Esto llegó a oídos del rey Matías, quien encargó una investigación al príncipe palatino Georgy Thurzo, segunda autoridad del reino y pariente de la condesa. Así, este llegó al castillo el 29 de diciembre de 1610 para ponerla bajo arresto domiciliario. Al registrar, encontró una cámara de tortura y, en ella, a varias muchachas muertas y una que otra agonizante. Luego, aparecieron cuerpos y restos de cientos de muchachas. En el juicio, todos sus cómplices confesaron los crímemes. El tribunal ordenó que a algunos les fueran sacados los dedos con tenazas ardientes -por haber torturado de esa misma forma- y luego que fueran quemados vivos. Un par fue decapitado y luego tirados a la hoguera. Pero Erzsébet, por su condición de noble, no podía ser procesada, por lo que se le conminó a encierro perpetuo en una oscura habitación de su castillo, con ventanas tapiadas y con sólo un pequeño espacio para recibir alimento.
Cuatro años pasó encerrada, hasta que el 21 de agosto de 1614, a los 54 años, amaneció boca abajo, inerte. Sin embargo, su violenta historia no fue olvidada y algunos académicos la consideran como una de las inspiraciones del escritor Bram Stoker para su personaje Drácula. Además, ha sido interpretada o mencionada en numerosos videojuegos, obras de teatro y más de 30 películas, incluyendo el filme La condesa, de 2009, y donde su rol estuvo a cargo de la actriz francesa Julie Delpy.
Hoy el pueblo de Cachtice recuerda a Erzsébet Báthory con una estatua de madera en su pequeña plaza central. Pero pocos de sus 4.000 habitantes le prestan mucha atención, al parecer, lo ven como un ícono turístico. Al menos los más jóvenes. Así lo manifestó hace unos días a CNN Adam Pisca, un muchacho de 18 años. "La generación más vieja parece avergonzarse de ella. Hubo algunas protestas cuando pusieron la estatua en la plaza. La generación más joven no considera el pasado tan malo. Sabemos que ella mató a muchas mujeres, pero ella no es importante para nosotros".

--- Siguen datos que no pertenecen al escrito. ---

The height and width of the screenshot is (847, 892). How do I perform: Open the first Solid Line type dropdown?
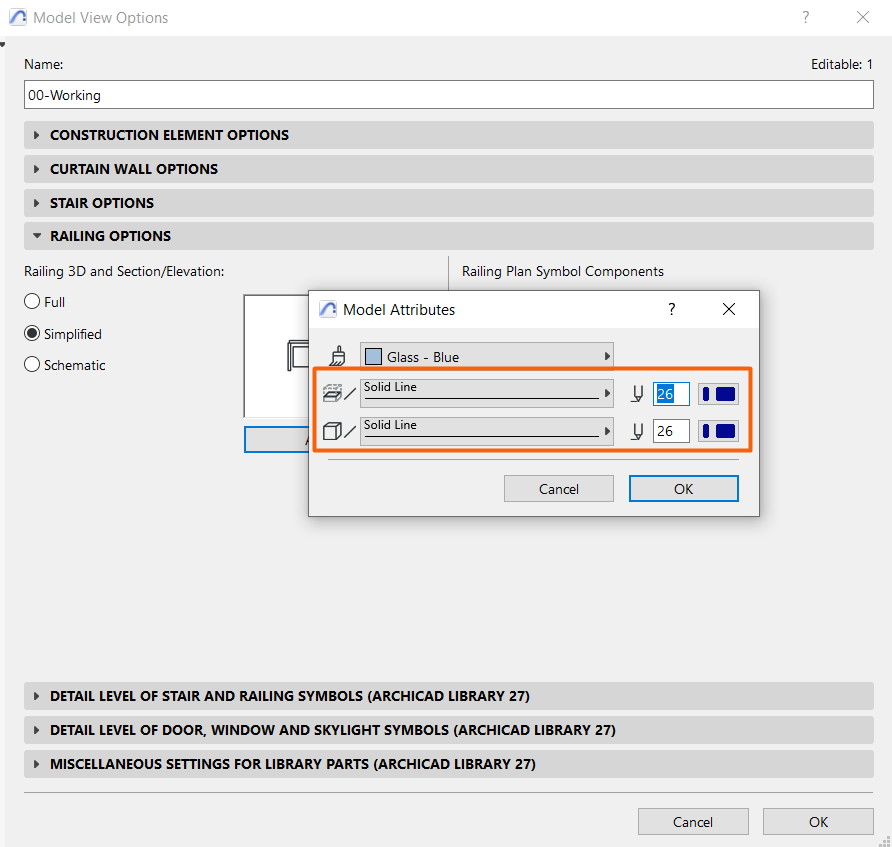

Antes de la restauración del castillo Báthory, los locales solían tenerlo como sitio de excursión. Hasta hacían asados en sus ruinas y acampaban en las noches. Pero para el público permanecía cerrado. Hoy, un letrero desde el centro del pueblo señala a los turistas los 2,5 kilómetros del sendero que, en subida, conduce a los vestigios, en medio de una densa reserva forestal. La mayoría de esos visitantes llega al pueblo en automóviles arrendados o en un tren que tarda unos 80 minutos desde la capital eslovaca de Bratislava.
En el castillo es posible recorrer una de sus torres defensivas, con una capilla. Y otra torre residencial orientada hacia el sur, que es precisamente el sitio donde la condesa murió. No tiene techo. Pero se ven los restos de lo que parece ser una ventana tapiada.
En el pueblo, junto a la iglesia, hay un pequeño museo que alberga retratos de Erzsébet y su familia. Reproducciones de su ropa, grabados y fotos del viejo castillo. Pero un recuerdo que sin duda se llevan todos los visitantes es el que se produce en una pequeña cooperativa instalada precisamente en una de las tantas salas de tortura. Se trata del vino llamado Báthory Blood (Sangre Báthory) de un rojo rubí intenso.